Modificar el olor de la comida puede reducir el rechazo alimenticio en gatos domésticos, según un estudio reciente sobre comportamiento animal.
La investigación indica que el olfato juega un papel clave en el apetito felino. Cuando el aroma del alimento se mantiene igual durante varios ciclos, los gatos tienden a comer menos. Sin embargo, al introducir un olor diferente, el consumo aumenta de forma significativa.
El experimento, realizado con gatos domésticos, mostró que los animales duplicaban la cantidad de comida ingerida cuando se variaba el tipo de alimento o su aroma.

Incluso sin cambiar la comida directamente, la exposición a un olor distinto estimuló el apetito.
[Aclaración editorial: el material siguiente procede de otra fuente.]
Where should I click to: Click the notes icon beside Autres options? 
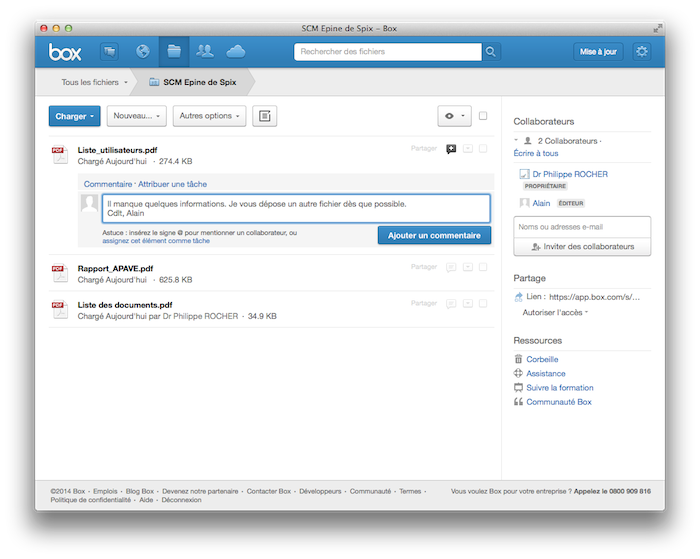coord(264,116)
Este hallazgo sugiere que el rechazo no siempre responde a exigencia, sino a una pérdida de interés por la repetición del olor.
Especialistas señalan que alternar sabores, combinar alimentos secos y húmedos o modificar el entorno del plato puede ayudar a mantener el interés del gato por su comida.
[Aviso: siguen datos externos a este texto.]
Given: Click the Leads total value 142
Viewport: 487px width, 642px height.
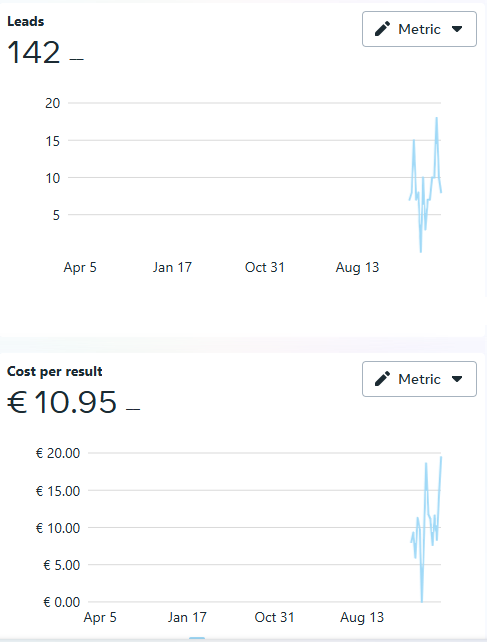Looking at the screenshot, I should 34,52.
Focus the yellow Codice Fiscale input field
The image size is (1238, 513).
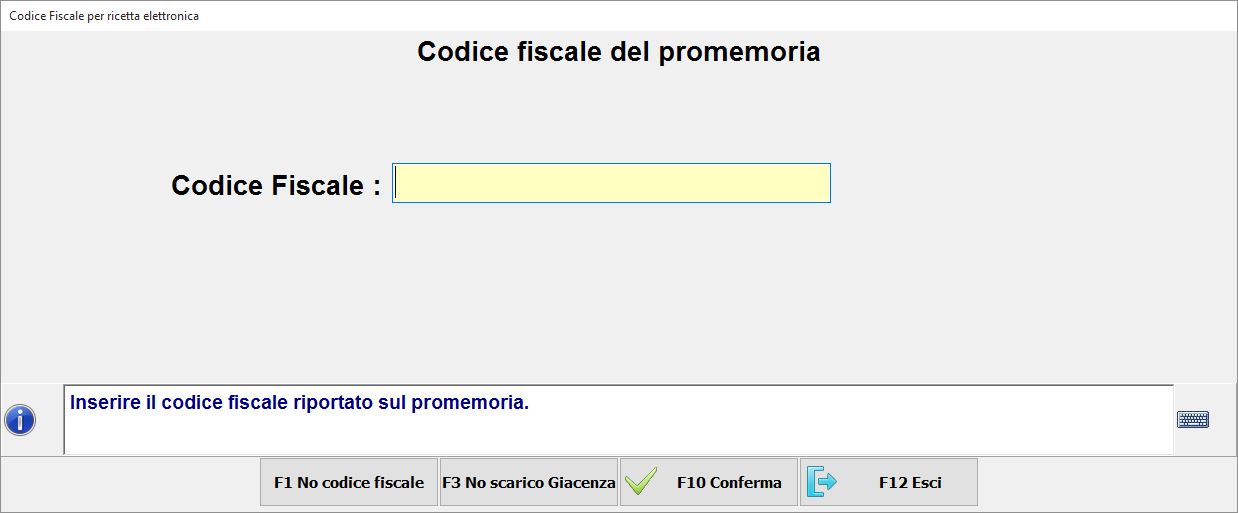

También advierten que el exceso de variedad puede provocar sobrealimentación, por lo que recomiendan controlar las porciones y vigilar el peso del animal.
Además, mantener limpio el recipiente es clave para evitar olores acumulados que generen rechazo. Si el gato continúa sin comer, se recomienda acudir al veterinario para descartar problemas de salud.